◆ What is needed
Check every line of the entries for "computer", and copy the lines that hold it.

Items from a dataset:
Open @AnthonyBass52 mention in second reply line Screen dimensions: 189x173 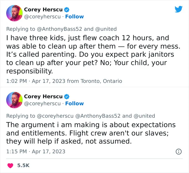tap(98, 116)
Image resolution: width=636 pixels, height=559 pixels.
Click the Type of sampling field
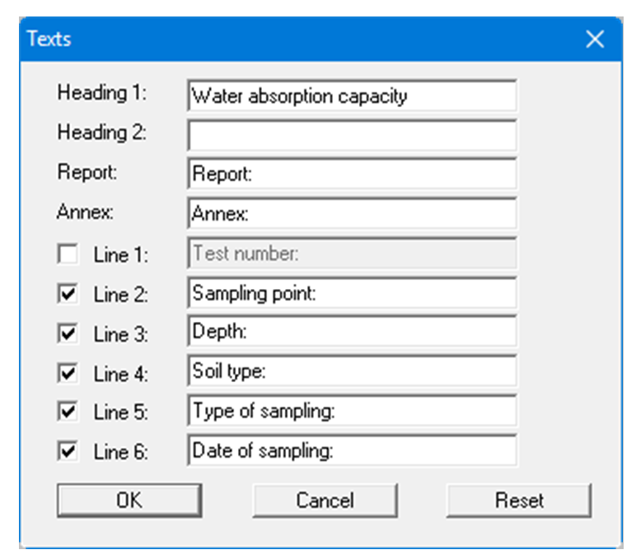pos(352,412)
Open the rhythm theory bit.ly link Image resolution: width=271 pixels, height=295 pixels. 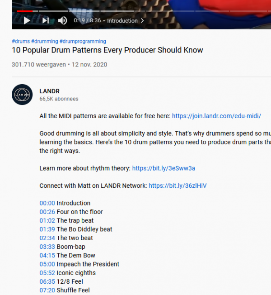point(164,168)
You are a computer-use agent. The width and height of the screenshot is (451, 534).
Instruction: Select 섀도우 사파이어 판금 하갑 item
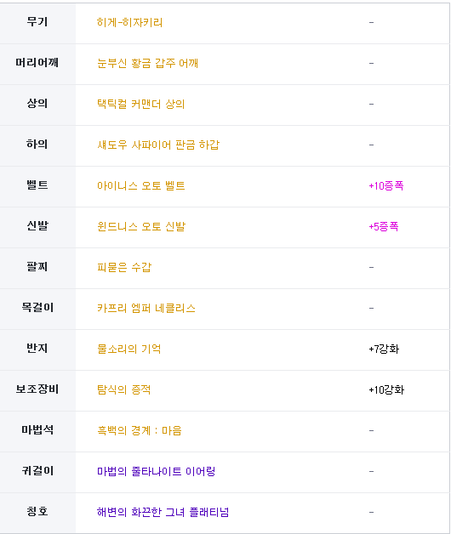(158, 145)
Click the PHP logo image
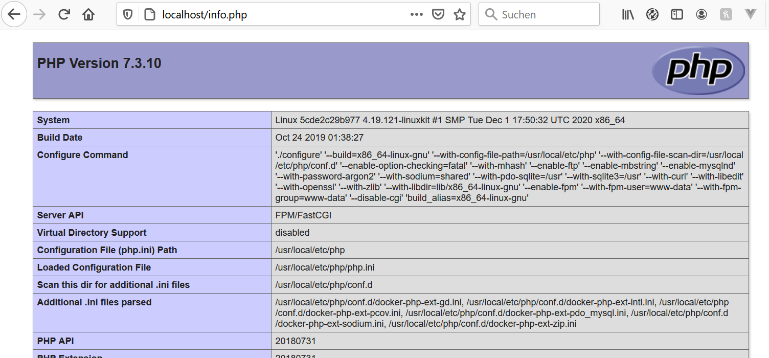The height and width of the screenshot is (358, 769). 698,71
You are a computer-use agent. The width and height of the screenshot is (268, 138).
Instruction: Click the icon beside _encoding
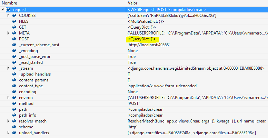click(14, 51)
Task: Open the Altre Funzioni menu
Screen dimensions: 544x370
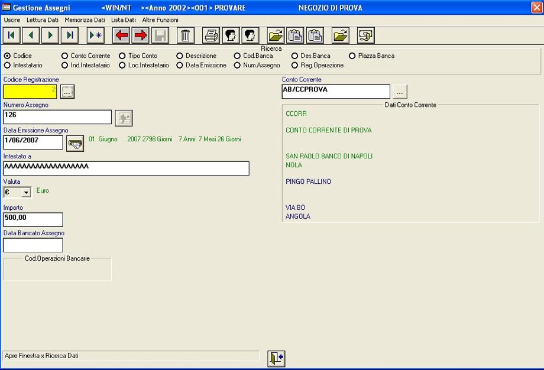Action: click(160, 20)

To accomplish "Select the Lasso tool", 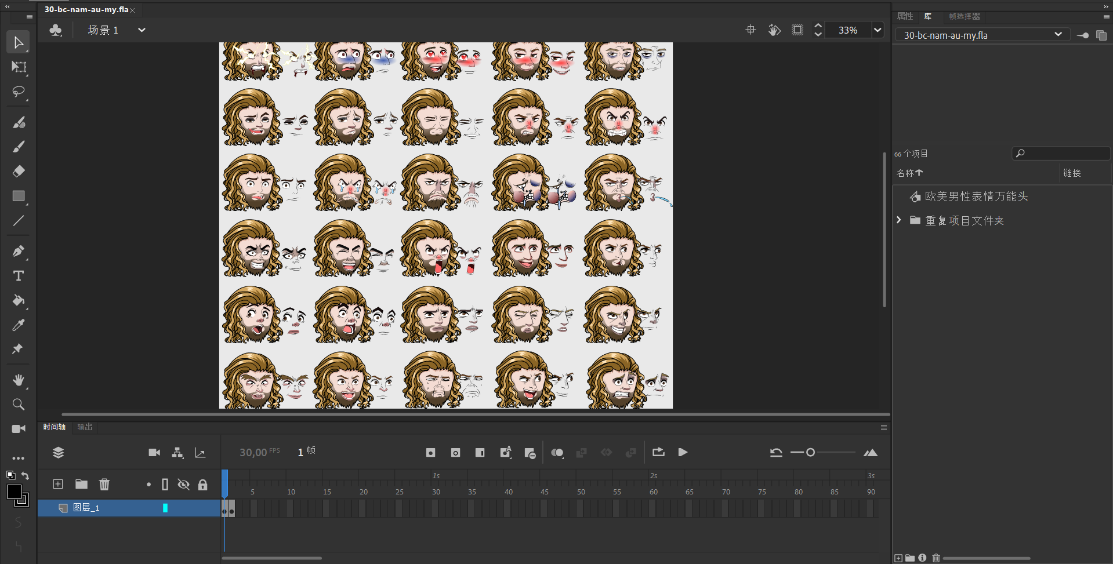I will point(19,92).
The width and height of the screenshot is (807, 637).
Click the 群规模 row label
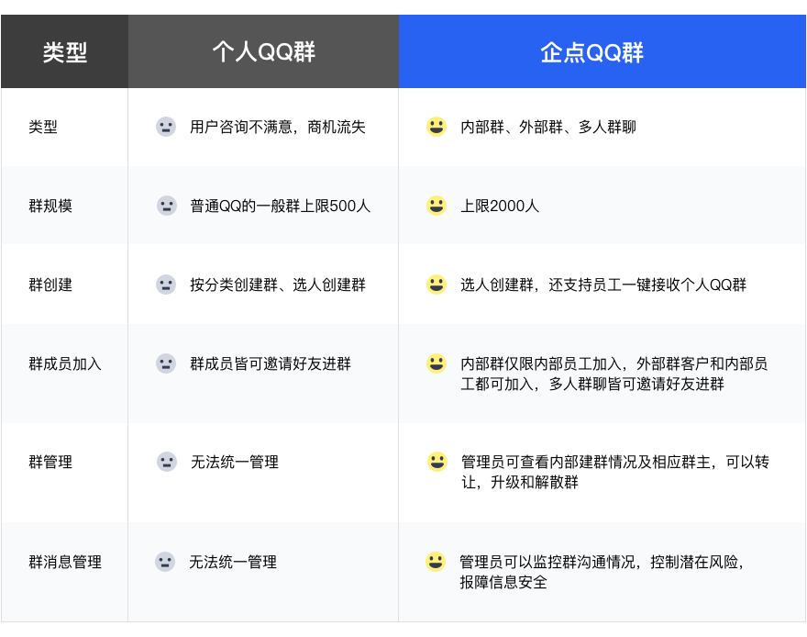[50, 206]
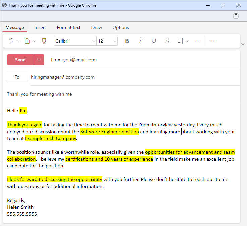The image size is (247, 226).
Task: Click the clipboard icon in Chrome's title area
Action: coord(236,16)
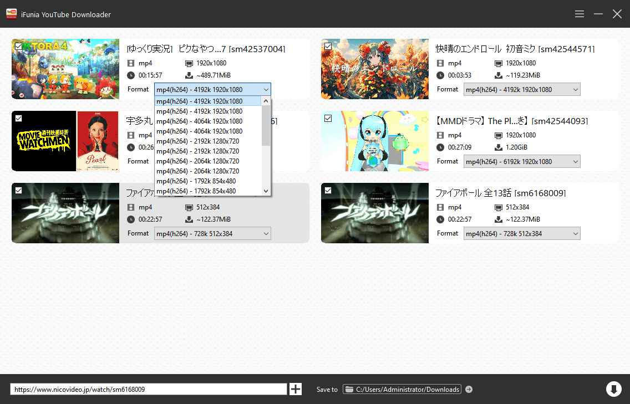Choose mp4(h264) - 2192k 1280x720 option
This screenshot has width=630, height=404.
click(x=199, y=141)
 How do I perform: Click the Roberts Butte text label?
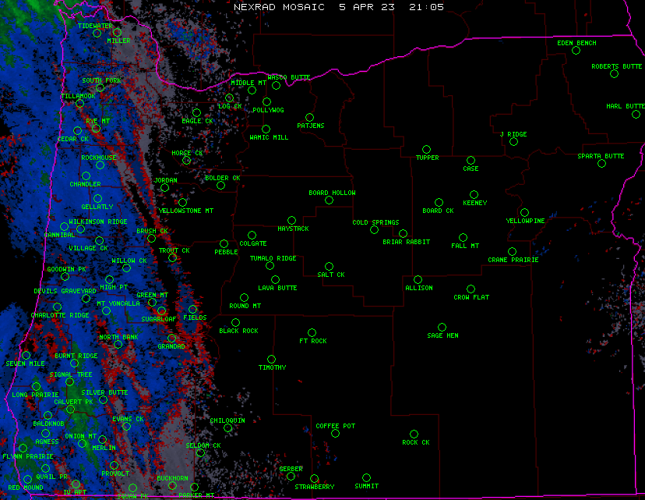click(616, 66)

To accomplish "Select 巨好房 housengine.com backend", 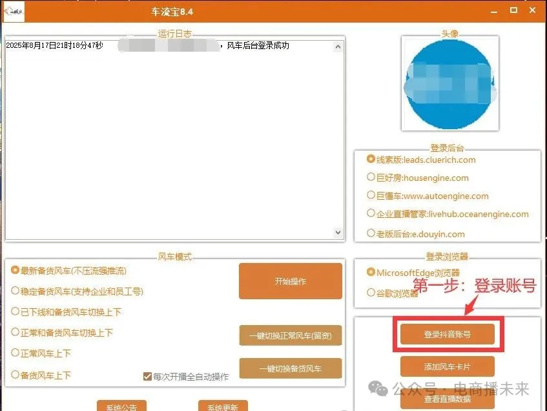I will 371,177.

◆ Exercise output
You are a computer-use agent. The width and height of the screenshot is (451, 534).
You are a computer-use agent. The width and height of the screenshot is (268, 138).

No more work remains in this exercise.